For this exercise, repeat every line of the material exactly.
BEGIN RECORDS PROVIDED
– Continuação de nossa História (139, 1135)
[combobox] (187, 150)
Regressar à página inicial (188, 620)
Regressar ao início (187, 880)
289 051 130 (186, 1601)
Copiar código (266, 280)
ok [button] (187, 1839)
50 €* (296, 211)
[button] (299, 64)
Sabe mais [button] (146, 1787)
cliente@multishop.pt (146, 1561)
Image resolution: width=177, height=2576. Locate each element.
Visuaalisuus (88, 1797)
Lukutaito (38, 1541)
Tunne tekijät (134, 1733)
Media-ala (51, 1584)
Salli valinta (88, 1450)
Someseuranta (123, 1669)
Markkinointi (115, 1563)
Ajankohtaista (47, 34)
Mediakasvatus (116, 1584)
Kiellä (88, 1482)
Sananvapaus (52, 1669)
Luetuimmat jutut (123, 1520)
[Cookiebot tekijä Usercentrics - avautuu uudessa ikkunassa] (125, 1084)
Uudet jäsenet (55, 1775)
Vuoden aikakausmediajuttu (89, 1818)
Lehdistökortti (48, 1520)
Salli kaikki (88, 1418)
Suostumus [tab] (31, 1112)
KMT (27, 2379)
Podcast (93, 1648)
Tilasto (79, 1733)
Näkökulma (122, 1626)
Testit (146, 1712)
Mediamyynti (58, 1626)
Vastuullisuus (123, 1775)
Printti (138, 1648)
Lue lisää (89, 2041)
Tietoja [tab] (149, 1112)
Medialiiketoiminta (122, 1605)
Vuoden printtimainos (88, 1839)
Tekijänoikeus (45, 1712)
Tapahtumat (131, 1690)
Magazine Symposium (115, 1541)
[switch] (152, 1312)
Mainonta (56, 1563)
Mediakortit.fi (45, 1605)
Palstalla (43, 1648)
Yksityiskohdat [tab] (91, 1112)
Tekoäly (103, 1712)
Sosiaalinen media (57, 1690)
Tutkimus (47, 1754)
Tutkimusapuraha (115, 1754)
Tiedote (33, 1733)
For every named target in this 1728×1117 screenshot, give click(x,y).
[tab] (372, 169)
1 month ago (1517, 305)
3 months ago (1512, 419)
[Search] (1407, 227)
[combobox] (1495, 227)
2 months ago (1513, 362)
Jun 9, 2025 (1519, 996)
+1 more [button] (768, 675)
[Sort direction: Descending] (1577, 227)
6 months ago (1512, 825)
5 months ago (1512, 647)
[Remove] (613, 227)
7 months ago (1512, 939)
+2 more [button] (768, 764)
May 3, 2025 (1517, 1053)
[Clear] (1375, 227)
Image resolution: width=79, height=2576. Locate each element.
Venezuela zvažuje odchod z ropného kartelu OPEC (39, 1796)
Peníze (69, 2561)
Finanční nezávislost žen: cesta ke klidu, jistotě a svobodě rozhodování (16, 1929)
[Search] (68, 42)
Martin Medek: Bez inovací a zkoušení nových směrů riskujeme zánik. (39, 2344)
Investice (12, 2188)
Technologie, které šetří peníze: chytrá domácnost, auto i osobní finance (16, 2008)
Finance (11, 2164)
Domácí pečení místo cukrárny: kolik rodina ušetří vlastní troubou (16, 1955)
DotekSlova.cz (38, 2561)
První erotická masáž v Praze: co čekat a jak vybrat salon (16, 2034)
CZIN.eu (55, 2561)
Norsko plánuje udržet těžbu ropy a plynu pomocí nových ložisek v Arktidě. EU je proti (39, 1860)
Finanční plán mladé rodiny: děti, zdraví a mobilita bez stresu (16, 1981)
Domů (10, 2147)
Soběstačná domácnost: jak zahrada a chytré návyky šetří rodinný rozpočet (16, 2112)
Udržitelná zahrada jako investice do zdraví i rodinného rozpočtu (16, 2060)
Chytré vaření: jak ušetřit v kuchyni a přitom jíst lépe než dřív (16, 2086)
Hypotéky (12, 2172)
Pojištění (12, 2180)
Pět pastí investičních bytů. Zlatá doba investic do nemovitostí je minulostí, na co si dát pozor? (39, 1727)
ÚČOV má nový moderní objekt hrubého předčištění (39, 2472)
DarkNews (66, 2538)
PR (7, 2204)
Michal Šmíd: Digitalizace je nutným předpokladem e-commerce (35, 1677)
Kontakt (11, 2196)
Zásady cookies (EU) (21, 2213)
END RECORDS PROVIDED
• **WRITTEN ANSWER**
– Continuação de nossa História (139, 1135)
[combobox] (187, 150)
Regressar à página inicial (188, 620)
Regressar ao início (187, 880)
289 051 130 (186, 1601)
Copiar código (266, 280)
ok [button] (187, 1839)
50 €* (296, 211)
[button] (299, 64)
Sabe mais [button] (146, 1787)
cliente@multishop.pt (146, 1561)
Image resolution: width=177, height=2576. Locate each element.
Visuaalisuus (88, 1797)
Lukutaito (38, 1541)
Tunne tekijät (134, 1733)
Media-ala (51, 1584)
Salli valinta (88, 1450)
Someseuranta (123, 1669)
Markkinointi (115, 1563)
Ajankohtaista (47, 34)
Mediakasvatus (116, 1584)
Kiellä (88, 1482)
Sananvapaus (52, 1669)
Luetuimmat jutut (123, 1520)
[Cookiebot tekijä Usercentrics - avautuu uudessa ikkunassa] (125, 1084)
Uudet jäsenet (55, 1775)
Vuoden aikakausmediajuttu (89, 1818)
Lehdistökortti (48, 1520)
Salli kaikki (88, 1418)
Suostumus [tab] (31, 1112)
KMT (27, 2379)
Podcast (93, 1648)
Tilasto (79, 1733)
Näkökulma (122, 1626)
Testit (146, 1712)
Mediamyynti (58, 1626)
Vastuullisuus (123, 1775)
Printti (138, 1648)
Lue lisää (89, 2041)
Tietoja [tab] (149, 1112)
Medialiiketoiminta (122, 1605)
Vuoden printtimainos (88, 1839)
Tekijänoikeus (45, 1712)
Tapahtumat (131, 1690)
Magazine Symposium (115, 1541)
[switch] (152, 1312)
Mainonta (56, 1563)
Mediakortit.fi (45, 1605)
Palstalla (43, 1648)
Yksityiskohdat [tab] (91, 1112)
Tekoäly (103, 1712)
Sosiaalinen media (57, 1690)
Tutkimus (47, 1754)
Tutkimusapuraha (115, 1754)
Tiedote (33, 1733)
For every named target in this 1728×1117 screenshot, give click(x,y).
[tab] (372, 169)
1 month ago (1517, 305)
3 months ago (1512, 419)
[Search] (1407, 227)
[combobox] (1495, 227)
2 months ago (1513, 362)
Jun 9, 2025 (1519, 996)
+1 more [button] (768, 675)
[Sort direction: Descending] (1577, 227)
6 months ago (1512, 825)
5 months ago (1512, 647)
[Remove] (613, 227)
7 months ago (1512, 939)
+2 more [button] (768, 764)
May 3, 2025 (1517, 1053)
[Clear] (1375, 227)
Image resolution: width=79, height=2576. Locate each element.
Venezuela zvažuje odchod z ropného kartelu OPEC (39, 1796)
Peníze (69, 2561)
Finanční nezávislost žen: cesta ke klidu, jistotě a svobodě rozhodování (16, 1929)
[Search] (68, 42)
Martin Medek: Bez inovací a zkoušení nových směrů riskujeme zánik. (39, 2344)
Investice (12, 2188)
Technologie, které šetří peníze: chytrá domácnost, auto i osobní finance (16, 2008)
Finance (11, 2164)
Domácí pečení místo cukrárny: kolik rodina ušetří vlastní troubou (16, 1955)
DotekSlova.cz (38, 2561)
První erotická masáž v Praze: co čekat a jak vybrat salon (16, 2034)
CZIN.eu (55, 2561)
Norsko plánuje udržet těžbu ropy a plynu pomocí nových ložisek v Arktidě. EU je proti (39, 1860)
Finanční plán mladé rodiny: děti, zdraví a mobilita bez stresu (16, 1981)
Domů (10, 2147)
Soběstačná domácnost: jak zahrada a chytré návyky šetří rodinný rozpočet (16, 2112)
Udržitelná zahrada jako investice do zdraví i rodinného rozpočtu (16, 2060)
Chytré vaření: jak ušetřit v kuchyni a přitom jíst lépe než dřív (16, 2086)
Hypotéky (12, 2172)
Pojištění (12, 2180)
Pět pastí investičních bytů. Zlatá doba investic do nemovitostí je minulostí, na co si dát pozor? (39, 1727)
ÚČOV má nový moderní objekt hrubého předčištění (39, 2472)
DarkNews (66, 2538)
PR (7, 2204)
Michal Šmíd: Digitalizace je nutným předpokladem e-commerce (35, 1677)
Kontakt (11, 2196)
Zásady cookies (EU) (21, 2213)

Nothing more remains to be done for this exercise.